• Aim of the task: Present the collected data as a numbered list, from the very beginning through the line containing "Looking at the", with no blank lines. Leave the pictures out.

[Collected data]
+++++

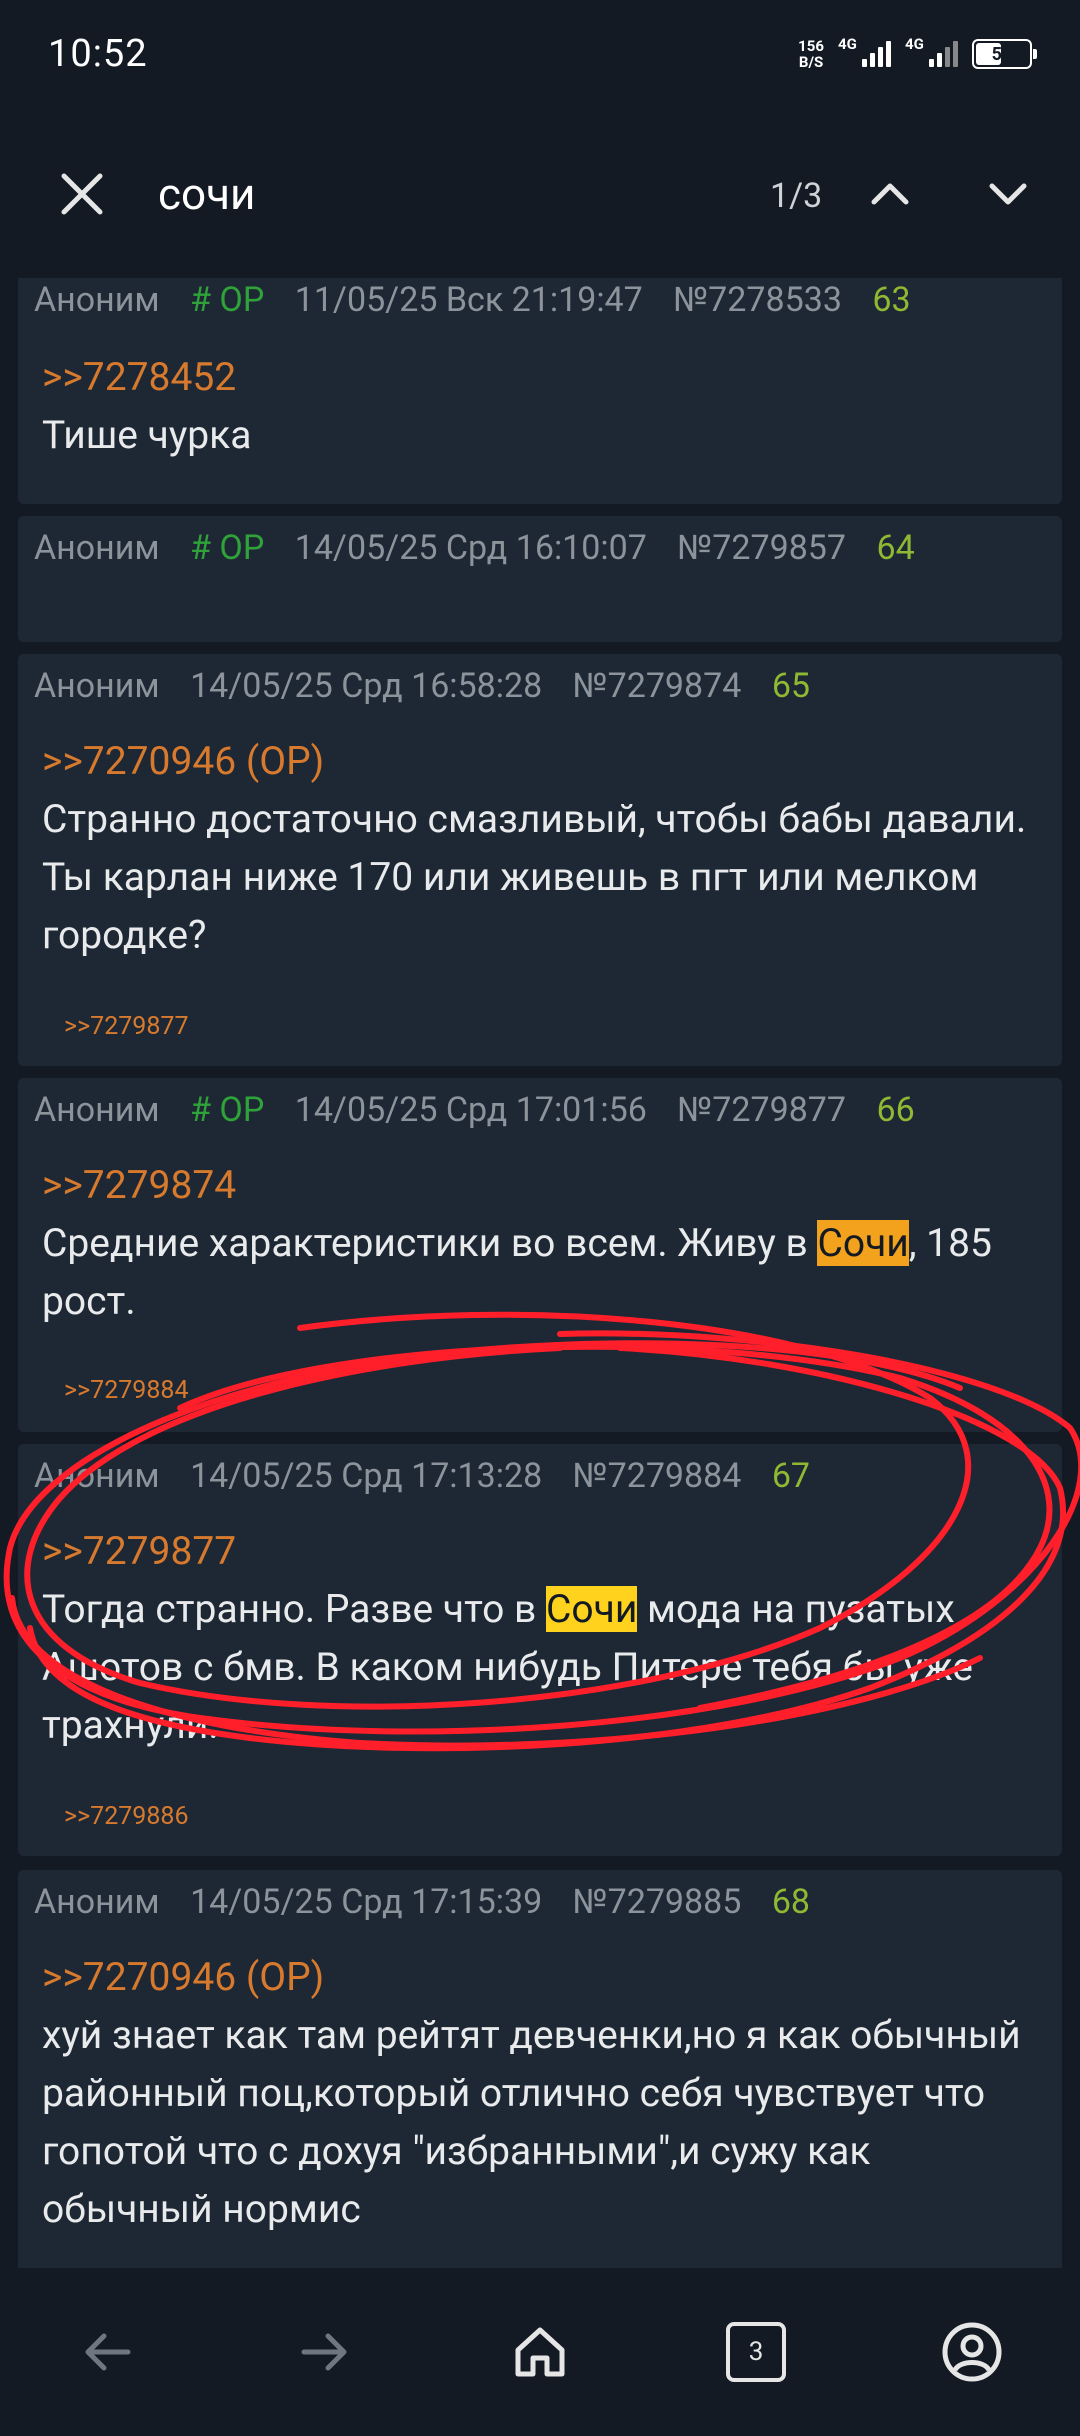  I want to click on post-datetime: 14/05/25 Срд 17:13:28, so click(366, 1476).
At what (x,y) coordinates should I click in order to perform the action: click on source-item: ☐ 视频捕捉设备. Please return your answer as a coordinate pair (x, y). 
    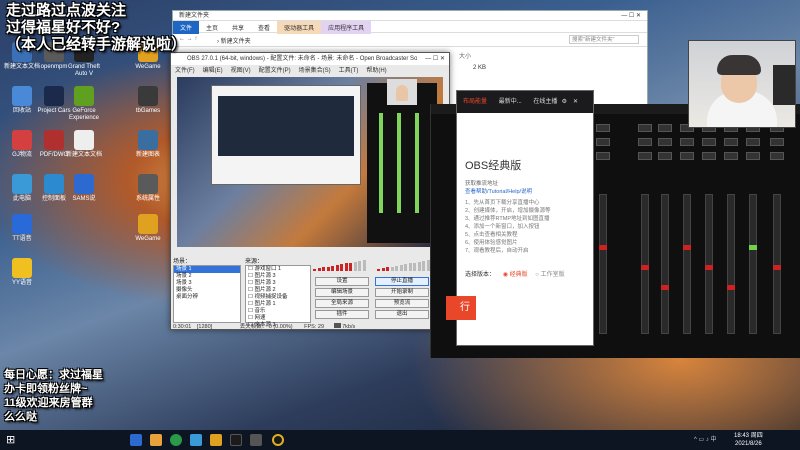
    Looking at the image, I should click on (278, 298).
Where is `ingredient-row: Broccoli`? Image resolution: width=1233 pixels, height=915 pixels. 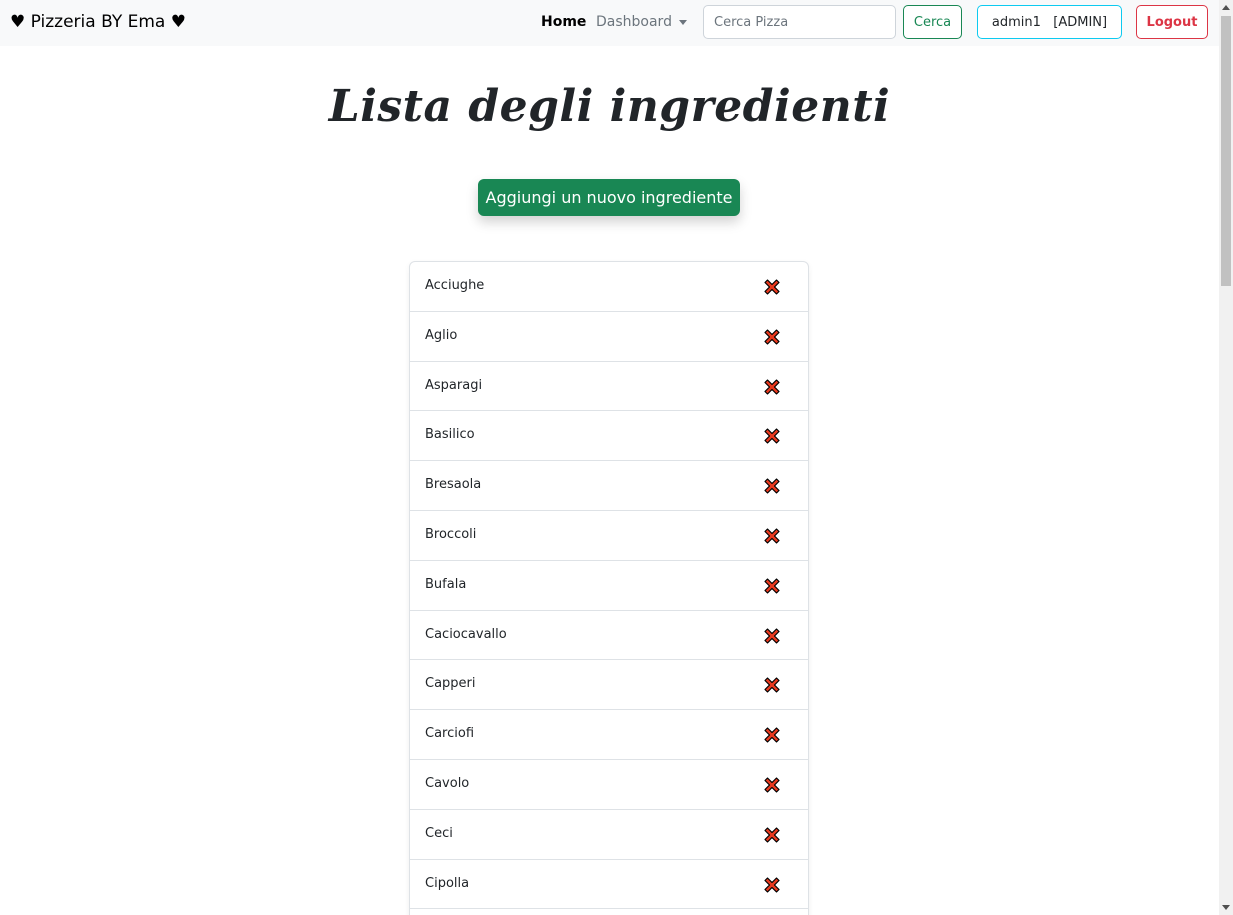
ingredient-row: Broccoli is located at coordinates (609, 536).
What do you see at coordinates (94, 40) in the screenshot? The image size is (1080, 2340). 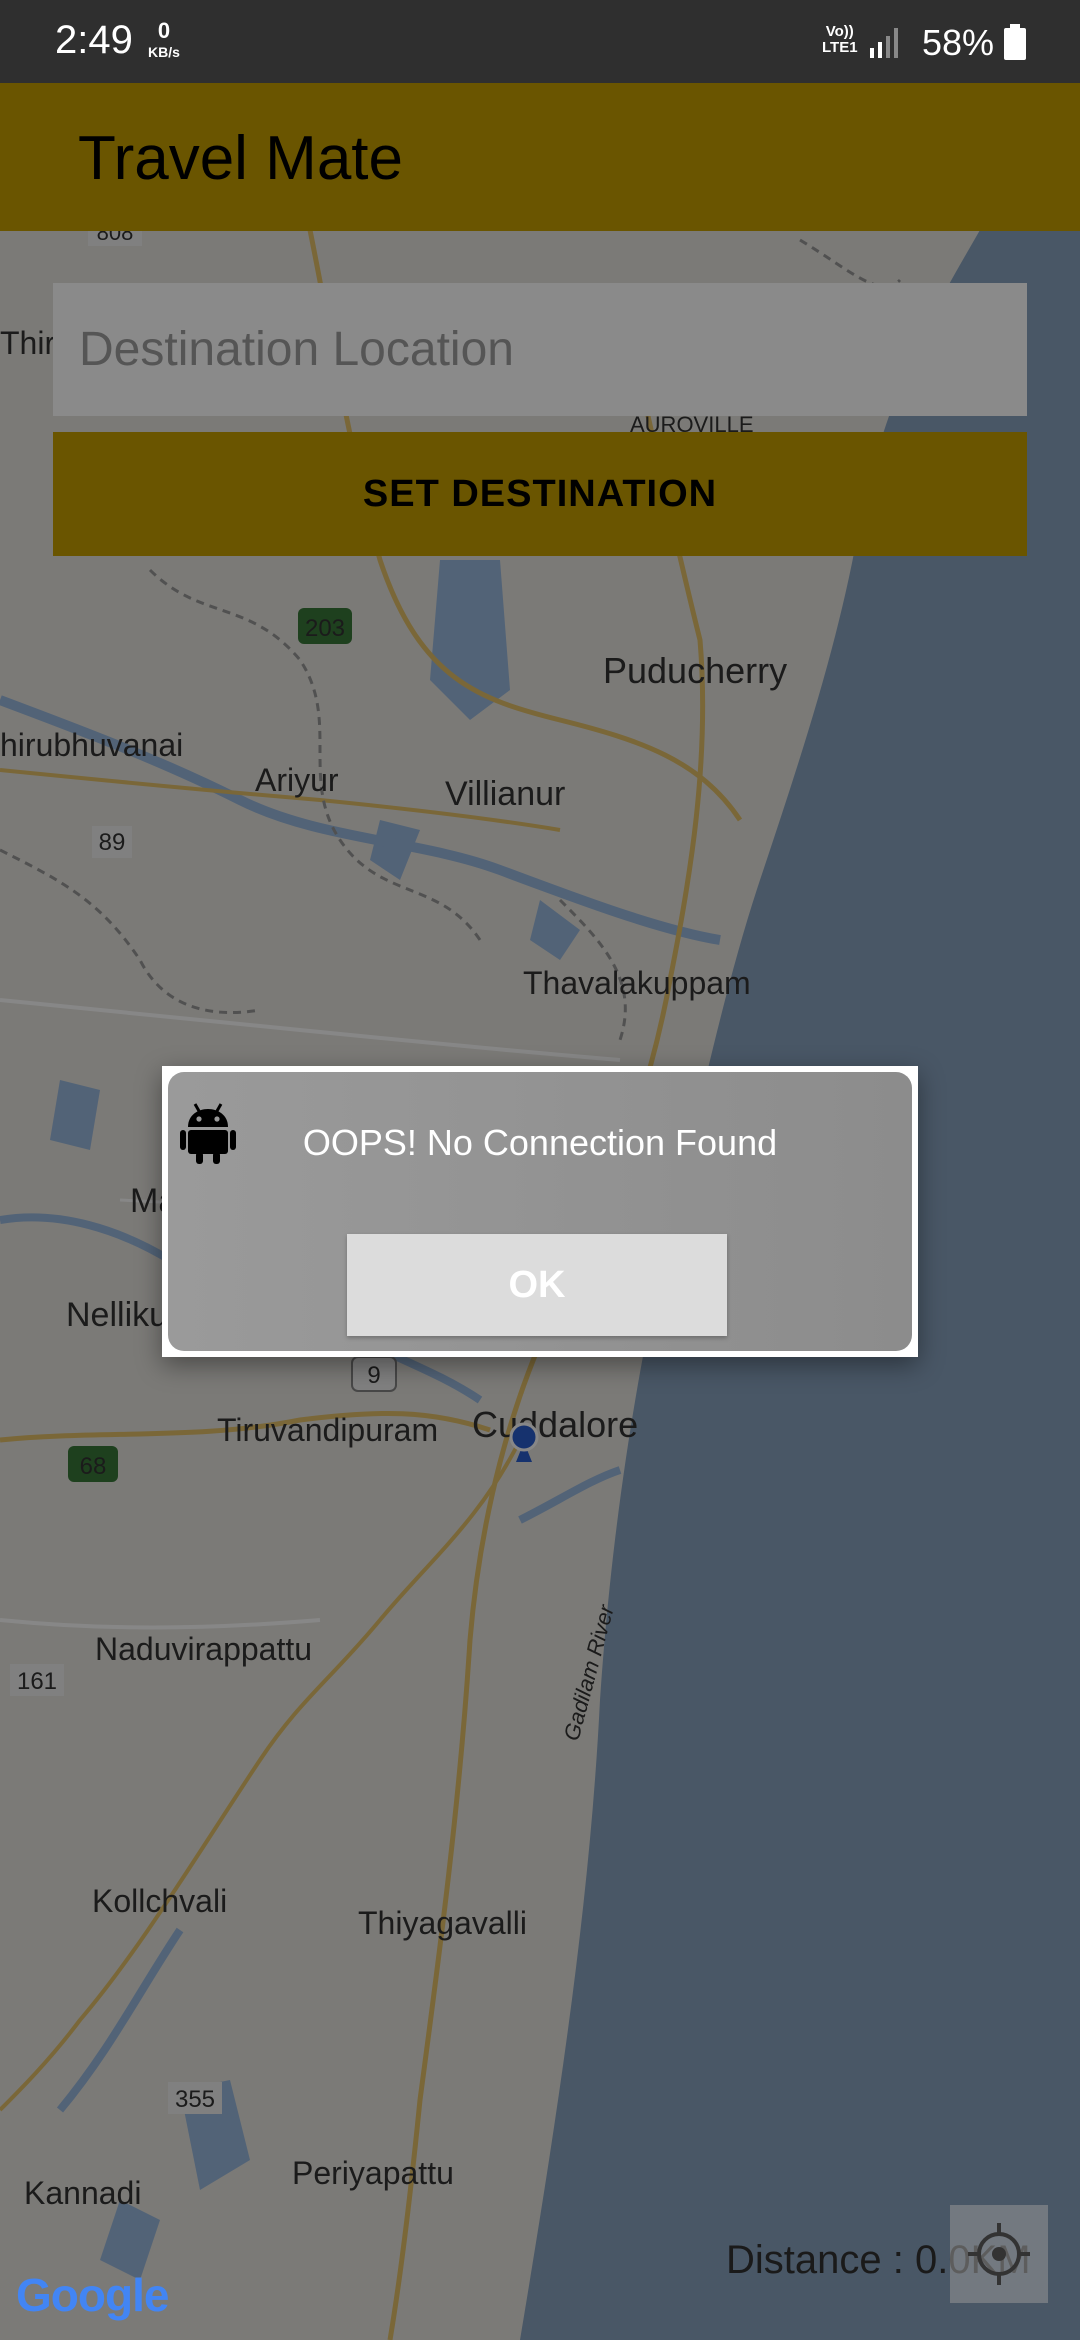 I see `status-time: 2:49` at bounding box center [94, 40].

+++++

• Your solution:
1.   I want to click on post-datetime: 14/05/25 Срд 17:13:28, so click(366, 1476).
2. At what (x,y) coordinates should I click in order to perform the action: click on source-item: ☐ 视频捕捉设备. Please return your answer as a coordinate pair (x, y). 
3.     Looking at the image, I should click on (278, 298).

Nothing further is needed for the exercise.